+++ Record set
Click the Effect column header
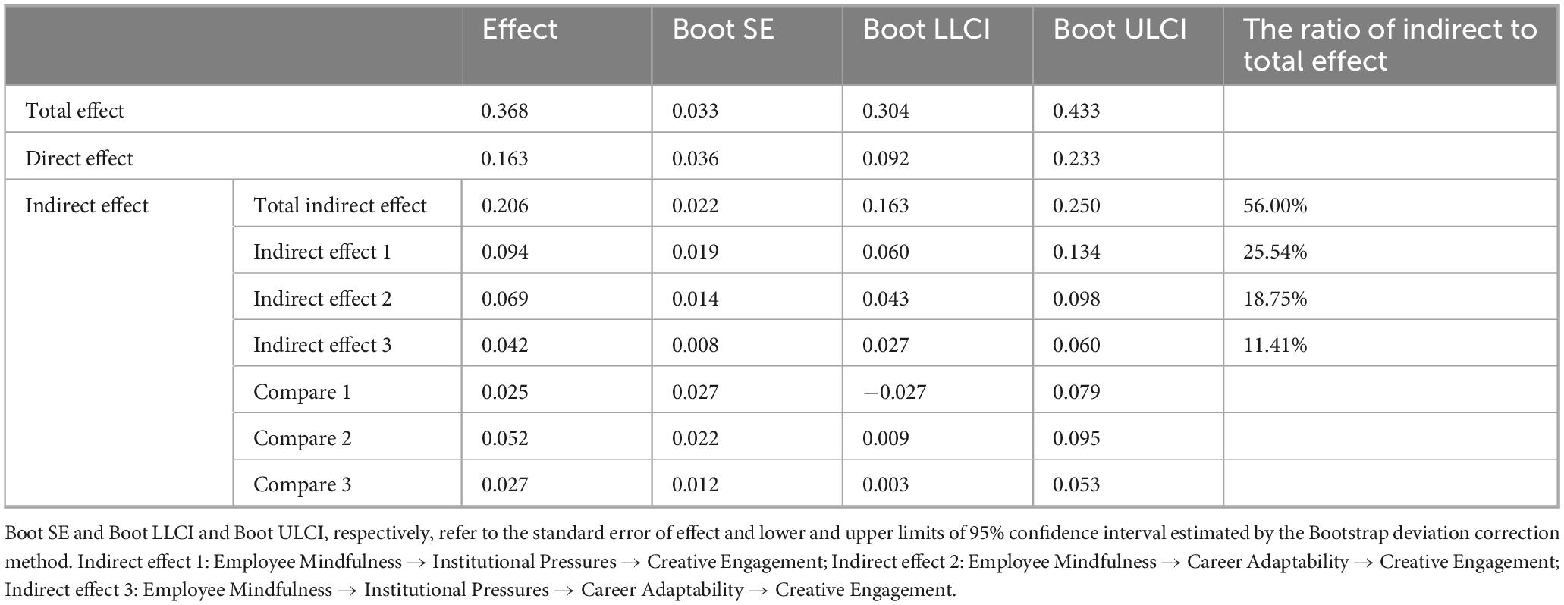This screenshot has width=1564, height=605. pyautogui.click(x=520, y=30)
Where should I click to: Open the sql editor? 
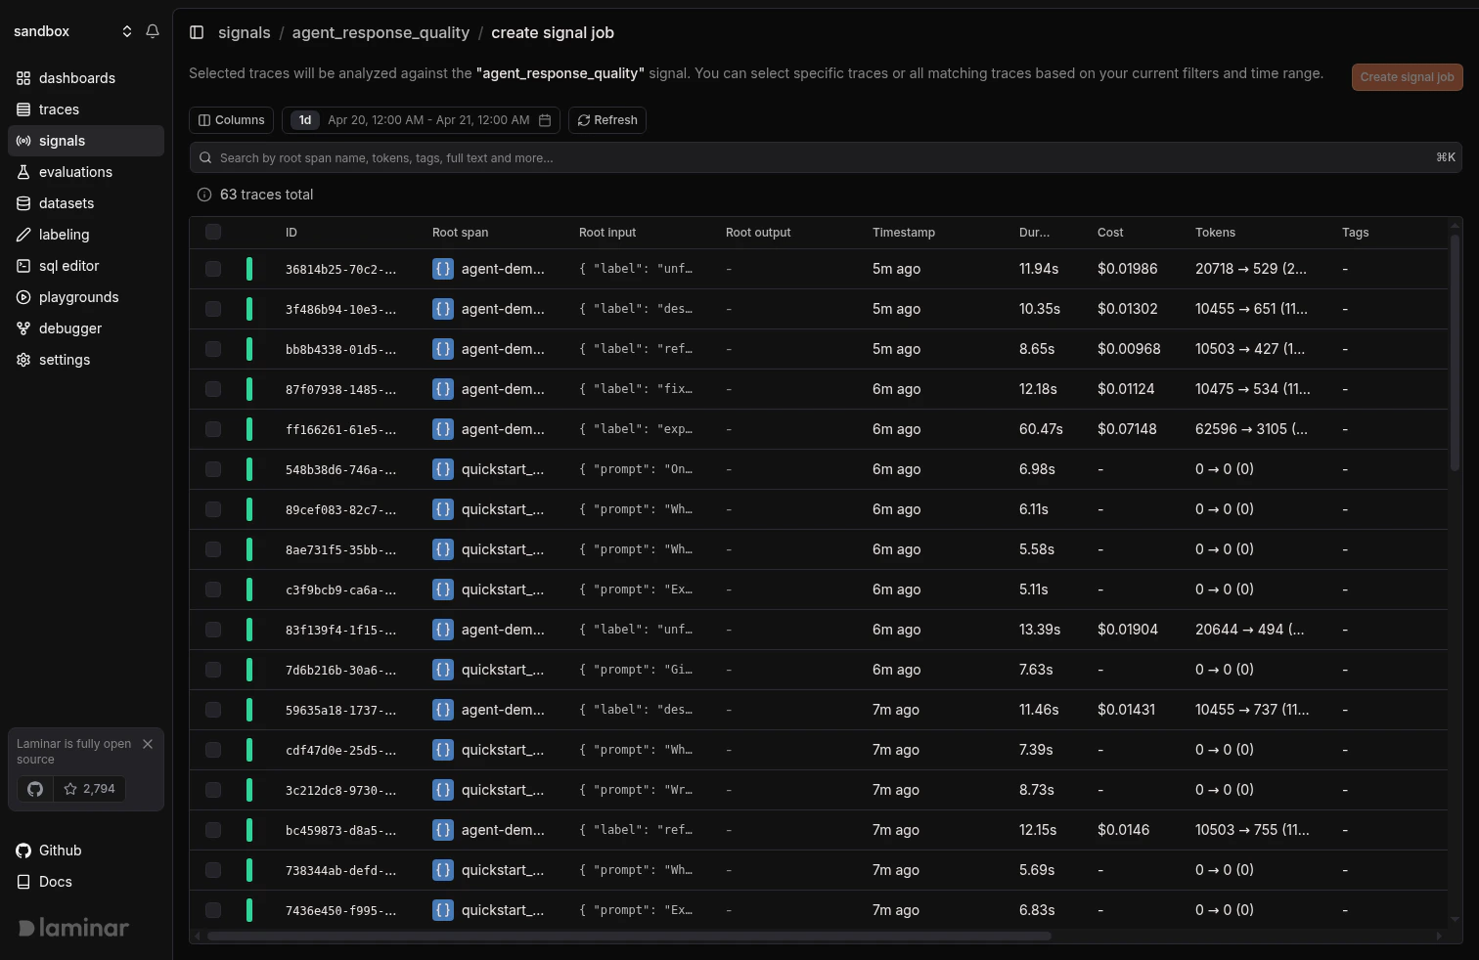[x=69, y=266]
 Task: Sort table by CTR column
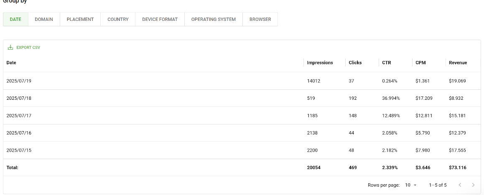pyautogui.click(x=387, y=63)
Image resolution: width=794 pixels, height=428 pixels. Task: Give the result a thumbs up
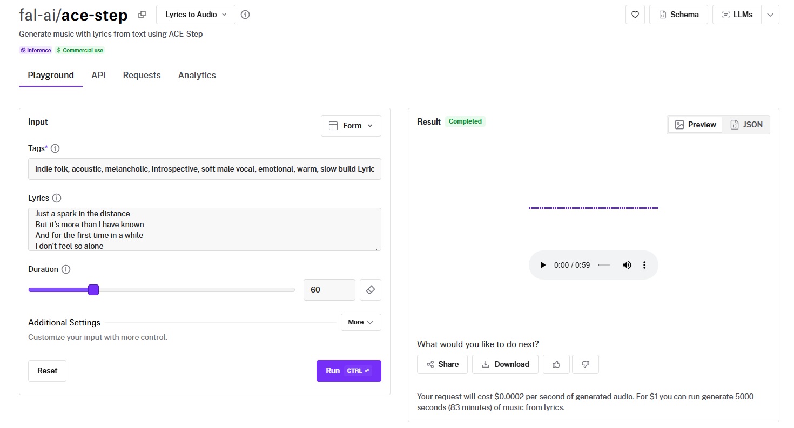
++++++
What to do => Copy out the entries verbatim, but skip every picture.

Completed exercise =>
Click the Effect column header
This screenshot has width=1564, height=605. pyautogui.click(x=520, y=30)
Where should I click to: Open the sql editor? 
[x=69, y=266]
 Task: Sort table by CTR column
pyautogui.click(x=387, y=63)
Image resolution: width=794 pixels, height=428 pixels. Task: Give the result a thumbs up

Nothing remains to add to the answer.